Work required | A faithful copy of the entries, without any pictures, is what is needed here.

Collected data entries
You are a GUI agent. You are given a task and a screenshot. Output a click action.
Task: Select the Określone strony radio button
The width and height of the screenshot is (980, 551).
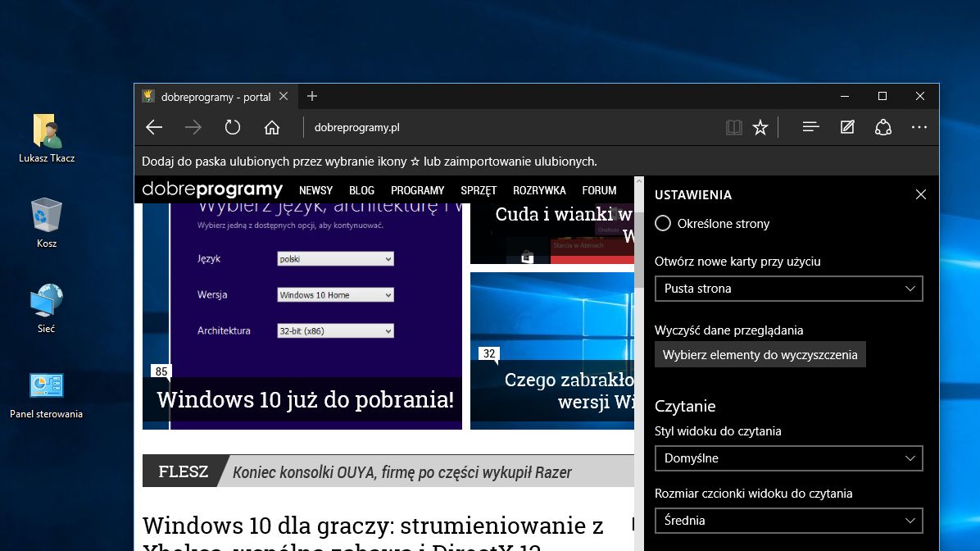(662, 223)
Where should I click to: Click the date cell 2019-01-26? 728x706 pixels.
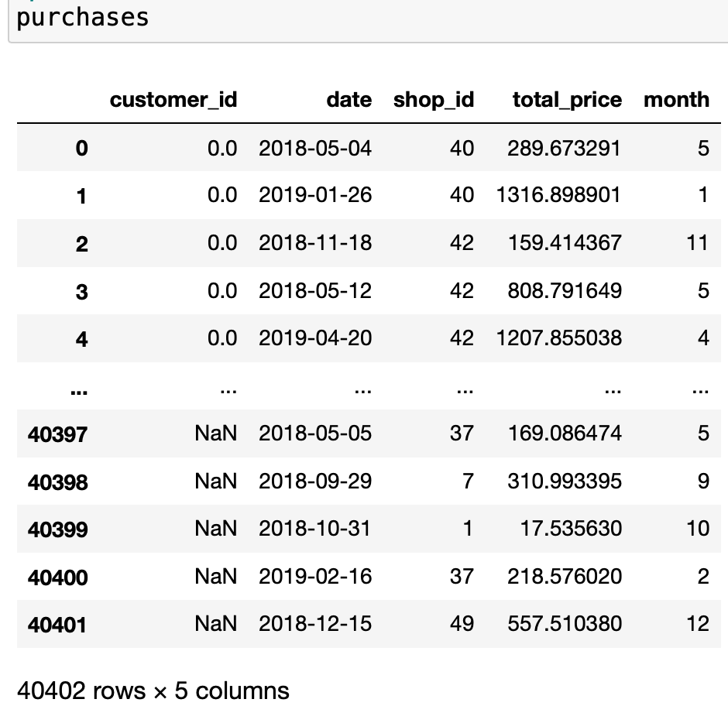click(x=315, y=195)
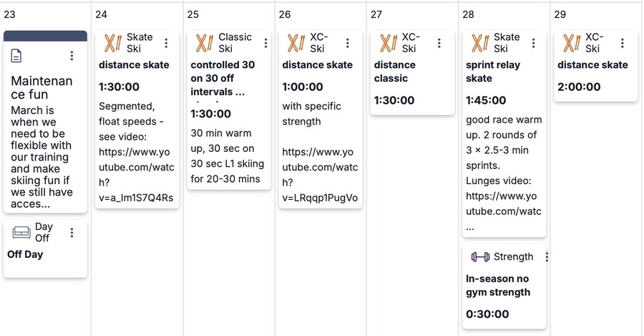Click the Skate Ski icon on day 24

(x=112, y=43)
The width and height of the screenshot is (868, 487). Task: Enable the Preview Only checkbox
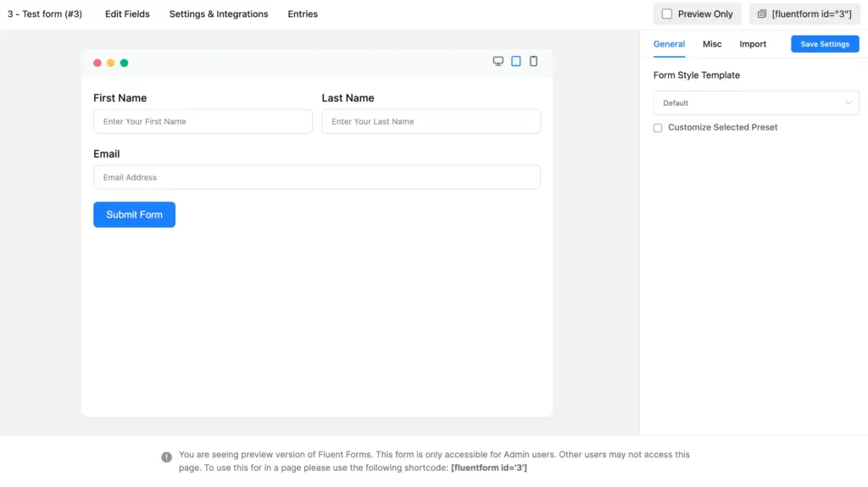click(x=667, y=14)
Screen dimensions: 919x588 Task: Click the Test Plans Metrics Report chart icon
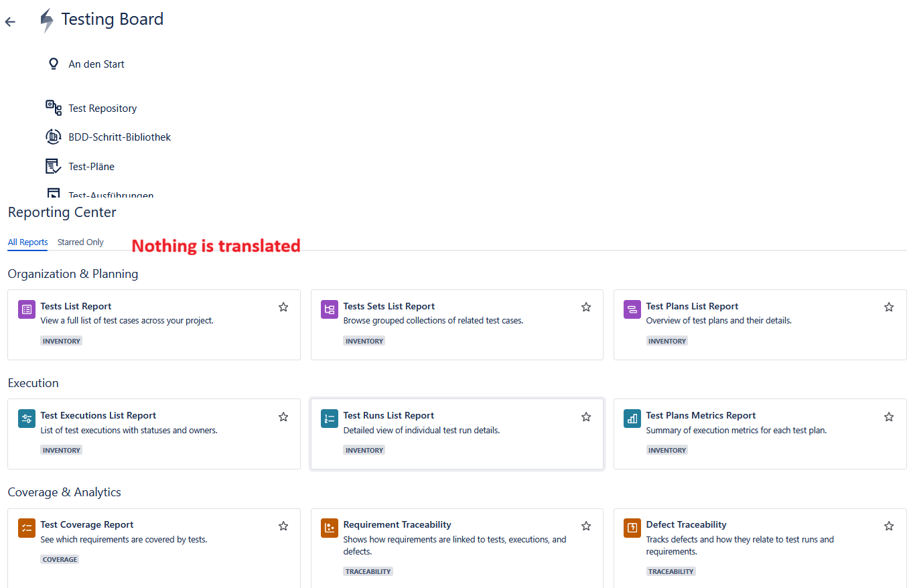632,419
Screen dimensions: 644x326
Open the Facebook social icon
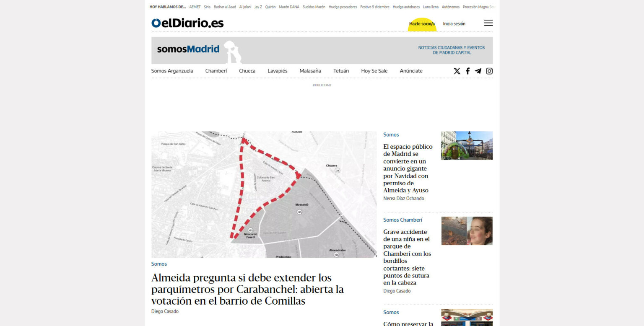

Exercise answer |
You are a GUI agent. You are given a task and a screenshot. Output a click action.
Task: Select the Określone strony radio button
The width and height of the screenshot is (980, 551).
(662, 223)
Where should I click to: Click the date cell 2019-01-26? 728x706 pixels.
click(x=315, y=195)
Click the Skate Ski icon on day 24

(x=112, y=43)
The width and height of the screenshot is (868, 487). Task: Enable the Preview Only checkbox
click(x=667, y=14)
Screen dimensions: 919x588 Task: Click the Test Plans Metrics Report chart icon
632,419
Screen dimensions: 644x326
Open the Facebook social icon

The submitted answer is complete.